(Given exercise): Copy, character for character, the lines from the start of the stored items through the line containing "[x=860, y=463]", including both ends.
---------- The records
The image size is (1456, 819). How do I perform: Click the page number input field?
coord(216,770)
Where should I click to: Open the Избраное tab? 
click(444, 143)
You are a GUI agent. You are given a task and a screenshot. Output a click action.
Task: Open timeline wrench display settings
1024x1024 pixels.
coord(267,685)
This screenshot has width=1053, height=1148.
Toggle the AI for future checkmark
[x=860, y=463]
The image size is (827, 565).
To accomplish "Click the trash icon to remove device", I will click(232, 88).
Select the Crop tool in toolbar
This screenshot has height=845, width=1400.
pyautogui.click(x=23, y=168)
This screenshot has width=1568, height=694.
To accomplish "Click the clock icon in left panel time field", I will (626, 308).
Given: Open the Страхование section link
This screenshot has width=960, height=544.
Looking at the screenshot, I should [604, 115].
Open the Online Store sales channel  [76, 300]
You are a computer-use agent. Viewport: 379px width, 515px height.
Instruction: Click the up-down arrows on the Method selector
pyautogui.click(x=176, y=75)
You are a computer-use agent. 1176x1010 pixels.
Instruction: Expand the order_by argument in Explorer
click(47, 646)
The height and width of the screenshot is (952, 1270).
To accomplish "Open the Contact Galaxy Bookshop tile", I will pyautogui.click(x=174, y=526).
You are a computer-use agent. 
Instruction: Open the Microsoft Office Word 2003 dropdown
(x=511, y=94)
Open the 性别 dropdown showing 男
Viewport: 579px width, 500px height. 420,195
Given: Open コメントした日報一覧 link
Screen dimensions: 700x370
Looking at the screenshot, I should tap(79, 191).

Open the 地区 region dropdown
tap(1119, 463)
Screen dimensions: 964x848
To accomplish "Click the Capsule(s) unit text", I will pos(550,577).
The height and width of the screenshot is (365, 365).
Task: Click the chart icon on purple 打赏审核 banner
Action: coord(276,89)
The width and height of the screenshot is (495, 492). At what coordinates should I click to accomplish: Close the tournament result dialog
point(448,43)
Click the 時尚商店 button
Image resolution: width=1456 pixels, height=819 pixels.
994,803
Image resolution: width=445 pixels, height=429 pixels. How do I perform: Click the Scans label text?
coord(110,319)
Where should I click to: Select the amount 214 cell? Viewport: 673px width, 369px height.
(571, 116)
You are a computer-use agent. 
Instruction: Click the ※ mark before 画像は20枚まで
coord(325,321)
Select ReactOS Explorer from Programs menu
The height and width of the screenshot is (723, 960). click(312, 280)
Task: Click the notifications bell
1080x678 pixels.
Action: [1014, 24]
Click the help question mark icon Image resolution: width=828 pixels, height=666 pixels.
--------------------
(Result):
The image size is (1456, 819). How do I perform: Click the page number input field?
coord(216,770)
Where should I click to: Open the Избраное tab? 
click(444, 143)
You are a GUI agent. You are given a task and a screenshot. Output a click action.
Task: Open timeline wrench display settings
1024x1024 pixels.
coord(267,685)
This screenshot has width=1053, height=1148.
Toggle the AI for future checkmark
[x=860, y=463]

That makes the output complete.